In response to broad concerns about the abusive nature of overdraft products, the Federal Reserve Board enacted certain regulatory changes in 2009, including requiring that bank customers must “opt in” to bank overdraft products that may be triggered by ATM withdrawals or debit card purchases. Despite the Federal Reserve’s 2009 rule changes, many bank customers are reportedly opting in to expensive courtesy overdraft coverage without their knowledge or understanding.
California Reinvestment Coalition, New Economy Project, Reinvestment Partners, and Woodstock Institute – undertook this mystery shopping project to investigate how the largest banks in four cities provide information to customers about the cost and risk of overdraft coverage.
Key Findings – New York
New Economy Project’s mystery shoppers visited the four largest retail banks in New York City, measured by deposits: Bank of America, Capital One, Chase, and Citibank. Eight mystery shoppers made 16 visits to bank branches, dividing their visits between branches in predominantly white and non-white neighborhoods.

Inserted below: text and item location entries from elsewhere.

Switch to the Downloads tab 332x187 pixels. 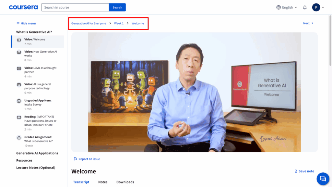[125, 182]
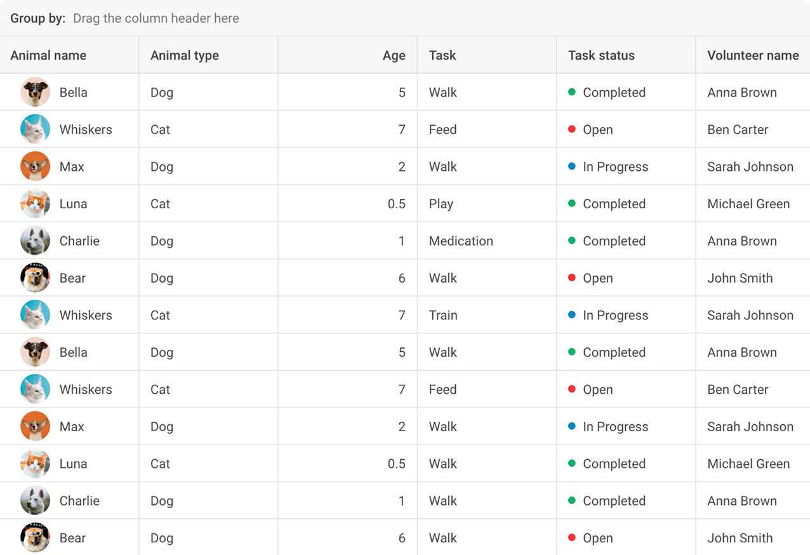Image resolution: width=810 pixels, height=555 pixels.
Task: Click the red dot on the last Bear row
Action: tap(573, 537)
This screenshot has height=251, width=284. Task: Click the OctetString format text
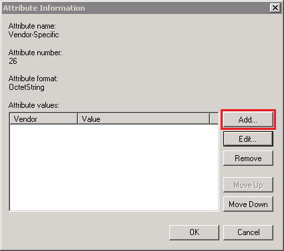27,87
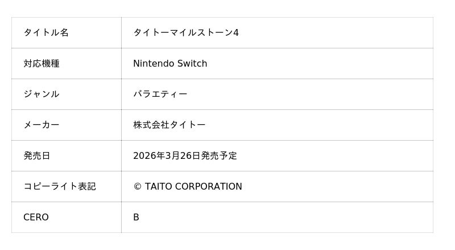Click the 株式会社 part of maker name

[151, 125]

1. Most bank employees presented overdraft as an automatic account feature, rather than as an optional product that, by law, the customer must opt into. Using words such as “feature” and “benefit,” and describing the overdraft fee as the “cost of overdrawing the account,” these bank representatives initially depicted overdraft as part of the basic account terms, or as an automatic feature when responding to questions from mystery shoppers.
2. Bank branches in communities predominantly of color were generally understaffed compared to branches in predominantly white neighborhoods, leading to long wait times and shorter consultation with bank staff, and making it more difficult to get basic account information. None of the mystery shoppers who visited branches in predominantly white neighborhoods encountered inadequate staffing, long lines, or poor service.
Given the abusive nature of overdraft, and based on findings from our mystery shopping, our four groups urge the CFPB and federal banking regulators to exercise their jurisdiction to prohibit overdraft fees on all ATM withdrawals and debit card transactions. Instead, banks should simply decline transactions if there are insufficient funds in the account.